**INSTRUCTIONS FOR THE TASK**. Copy out all lines in the material below that contain the string "label".

**DATA SHOWN**.
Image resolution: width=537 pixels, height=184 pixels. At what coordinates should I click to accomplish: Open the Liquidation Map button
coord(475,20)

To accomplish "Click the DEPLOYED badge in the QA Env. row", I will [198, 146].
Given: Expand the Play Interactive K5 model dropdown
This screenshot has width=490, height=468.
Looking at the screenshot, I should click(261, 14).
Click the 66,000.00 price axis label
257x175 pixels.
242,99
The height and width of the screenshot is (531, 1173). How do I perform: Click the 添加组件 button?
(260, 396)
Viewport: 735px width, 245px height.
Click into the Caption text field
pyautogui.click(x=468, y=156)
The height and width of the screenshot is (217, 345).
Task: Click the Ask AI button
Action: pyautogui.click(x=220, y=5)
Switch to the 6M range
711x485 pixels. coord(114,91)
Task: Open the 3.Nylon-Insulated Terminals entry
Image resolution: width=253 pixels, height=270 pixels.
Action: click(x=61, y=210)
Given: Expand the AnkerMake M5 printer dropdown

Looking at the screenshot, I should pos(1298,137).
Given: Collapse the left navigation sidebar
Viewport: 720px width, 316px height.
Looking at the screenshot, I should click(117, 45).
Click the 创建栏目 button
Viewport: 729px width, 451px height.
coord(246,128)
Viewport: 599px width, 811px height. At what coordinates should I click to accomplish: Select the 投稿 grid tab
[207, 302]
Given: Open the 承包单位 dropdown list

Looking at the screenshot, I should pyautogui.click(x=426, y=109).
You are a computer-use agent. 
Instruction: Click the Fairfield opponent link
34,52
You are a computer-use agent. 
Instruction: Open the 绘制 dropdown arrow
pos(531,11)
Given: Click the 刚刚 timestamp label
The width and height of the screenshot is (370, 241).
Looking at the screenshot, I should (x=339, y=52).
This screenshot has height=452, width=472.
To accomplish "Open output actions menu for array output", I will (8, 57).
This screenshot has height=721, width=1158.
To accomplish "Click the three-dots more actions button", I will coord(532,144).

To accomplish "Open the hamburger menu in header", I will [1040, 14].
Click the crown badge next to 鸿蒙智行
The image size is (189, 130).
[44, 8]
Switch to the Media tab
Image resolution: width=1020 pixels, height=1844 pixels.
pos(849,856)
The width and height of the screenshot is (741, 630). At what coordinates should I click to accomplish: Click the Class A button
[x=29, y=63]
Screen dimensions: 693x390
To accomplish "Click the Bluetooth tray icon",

**RESPONSE BOX**.
Click the 66,000.00 price axis label
Given: Click the 刚刚 timestamp label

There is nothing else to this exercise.